BK Agarwal, president, Kangra Arts Promotion Society, Dharamsala, presently Principal Resident Commissioner, Government of Himachal Pradesh, in Delhi, in a statement here said Sharma had contributed towards the development of Kangra and Basholi styles of miniature painting.

Agarwal said this recognition was not only for his individual achievements, but also for the Kangra paintings, which had a glorious past. He said Vijay Sharma of Chamba, was not only an artist par excellence, but had also enriched this art by writing many books on the technique and historical perspective of Kangra and Basholi paintings.

He said he had learnt the art of miniature painting from Sharda Prasad, Bharat Kala Bhawan, Varanasi, and Ved Pal Sharma ‘Bannu’ of Jaipur. He had received the State Award, 1980 (Government of Himachal Pradesh).

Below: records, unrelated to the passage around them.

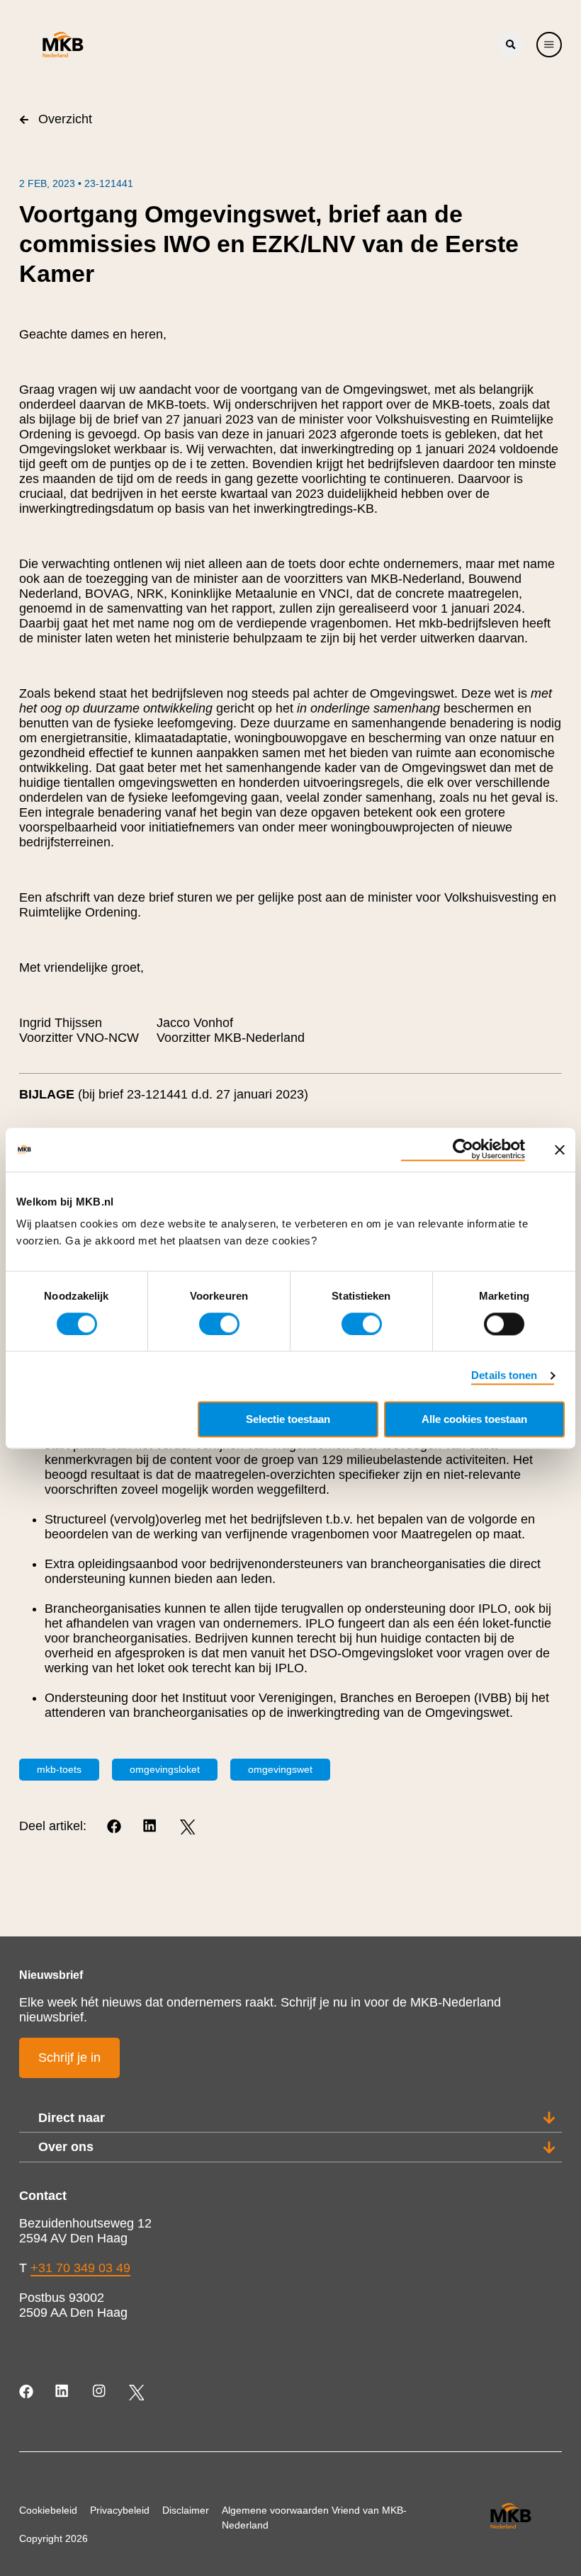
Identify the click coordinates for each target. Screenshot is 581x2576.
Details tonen (504, 1375)
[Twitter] (187, 1827)
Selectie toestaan (288, 1419)
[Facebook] (115, 1827)
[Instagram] (100, 2392)
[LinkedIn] (151, 1827)
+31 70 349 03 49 (80, 2268)
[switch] (219, 1323)
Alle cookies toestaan (474, 1419)
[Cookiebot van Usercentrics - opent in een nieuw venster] (463, 1149)
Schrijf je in (69, 2057)
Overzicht (65, 119)
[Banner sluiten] (560, 1149)
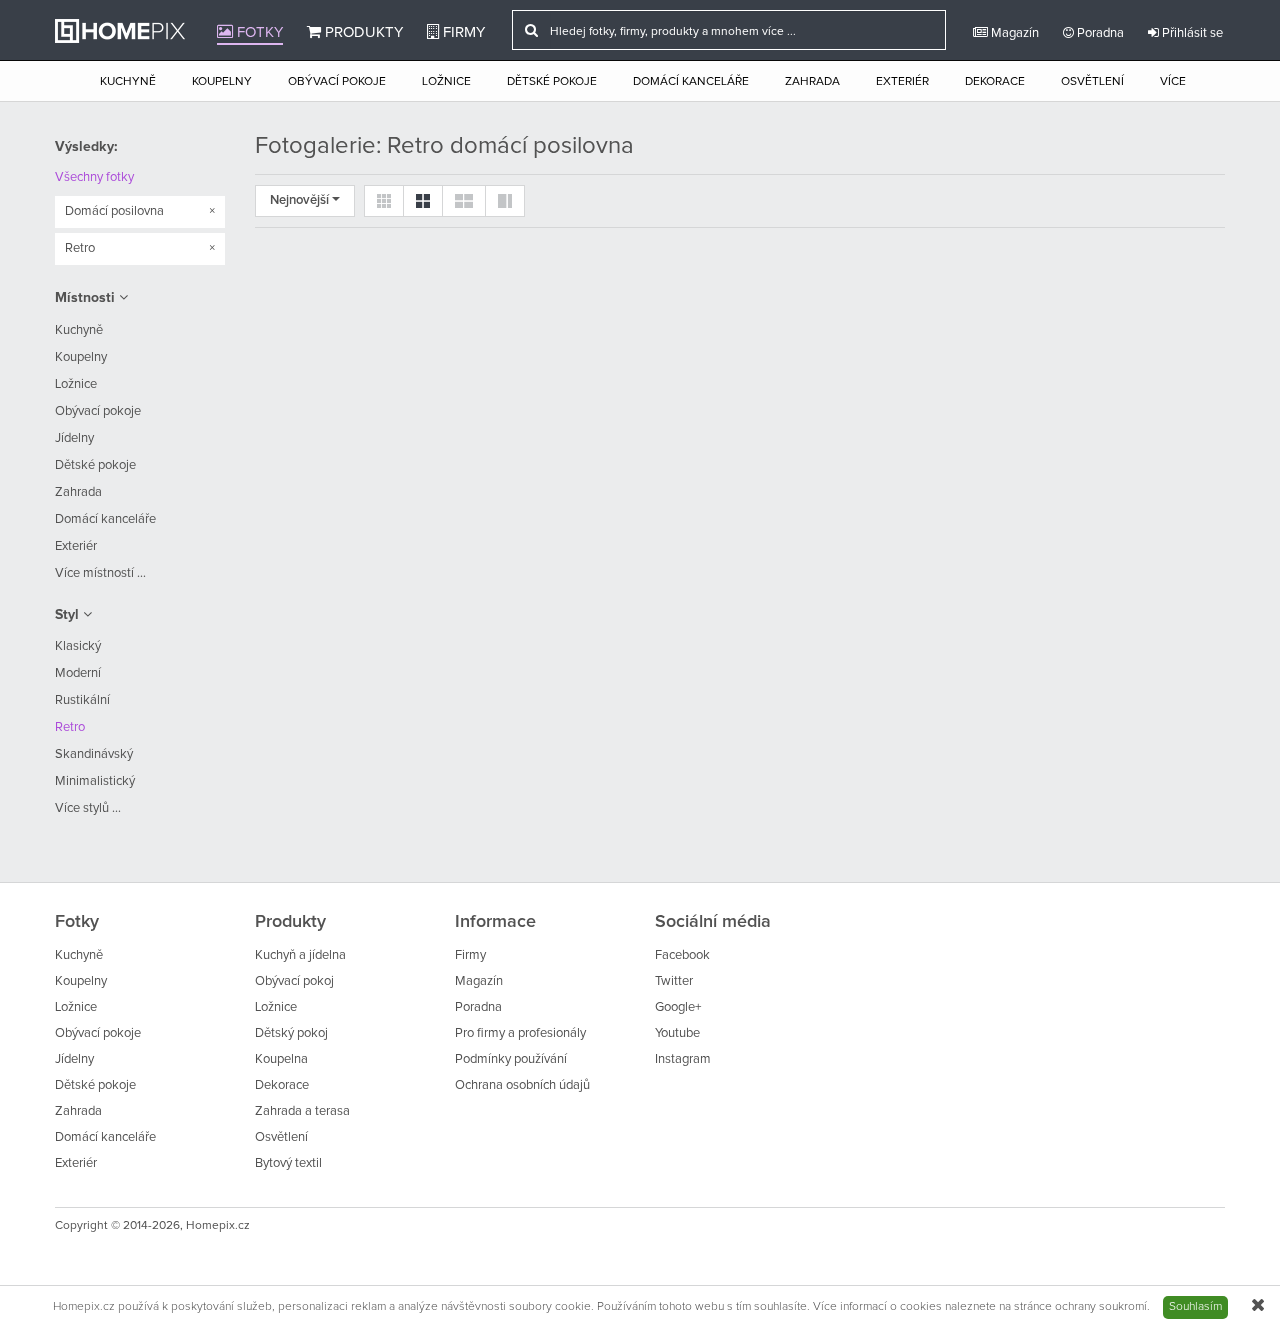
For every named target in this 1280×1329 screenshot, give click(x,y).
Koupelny (222, 82)
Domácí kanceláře (691, 82)
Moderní (78, 673)
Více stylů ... (88, 808)
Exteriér (902, 82)
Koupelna (281, 1059)
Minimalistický (95, 781)
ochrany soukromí (1101, 1307)
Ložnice (446, 82)
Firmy (462, 32)
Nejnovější (301, 200)
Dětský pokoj (291, 1033)
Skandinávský (94, 754)
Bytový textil (288, 1163)
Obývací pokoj (294, 981)
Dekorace (995, 82)
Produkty (362, 32)
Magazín (1013, 33)
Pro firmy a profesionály (520, 1033)
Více (1173, 82)
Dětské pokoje (552, 82)
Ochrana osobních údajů (522, 1085)
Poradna (1099, 33)
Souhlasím (1195, 1307)
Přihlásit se (1191, 33)
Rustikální (82, 700)
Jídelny (74, 438)
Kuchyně (128, 82)
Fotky (258, 32)
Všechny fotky (94, 177)
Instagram (683, 1059)
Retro (70, 727)
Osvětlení (1092, 82)
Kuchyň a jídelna (300, 955)
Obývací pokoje (337, 82)
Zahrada (812, 82)
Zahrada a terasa (302, 1111)
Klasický (78, 646)
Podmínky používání (511, 1059)
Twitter (674, 981)
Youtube (677, 1033)
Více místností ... (100, 573)
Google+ (678, 1007)
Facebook (682, 955)
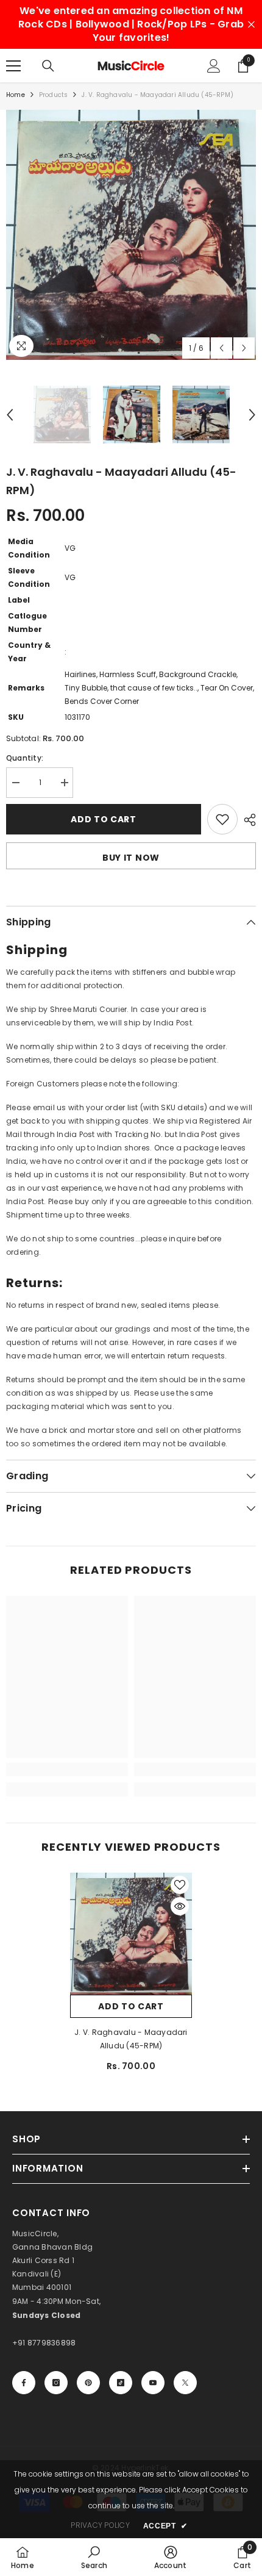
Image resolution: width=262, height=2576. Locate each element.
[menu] (13, 66)
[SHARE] (247, 819)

The National Award for Master Craftsperson for Basohli Painting in 1990 was awarded to him by the President of India. He said the AIFACS Award was conferred on him by the All-India Fine Arts and Crafts Society on the 50th Year of Indian Independence in 1997.

He said the Kangra Arts Society also expressed gratitude to this great artist of this hill state for providing expert guidance to the society in training young artistes so that the tradition of great Kangra painting did not die with the passage of time.

Agarwal said Vijay Sharma was associated with the society since its inception in 2007 and hoped that he would continue to patronise this art through this society in future too. He said members of the society were all jubilant for this great achievement of this artists which would prove to be a big boost for the artists involved in Kangra and Basoli miniature paintings.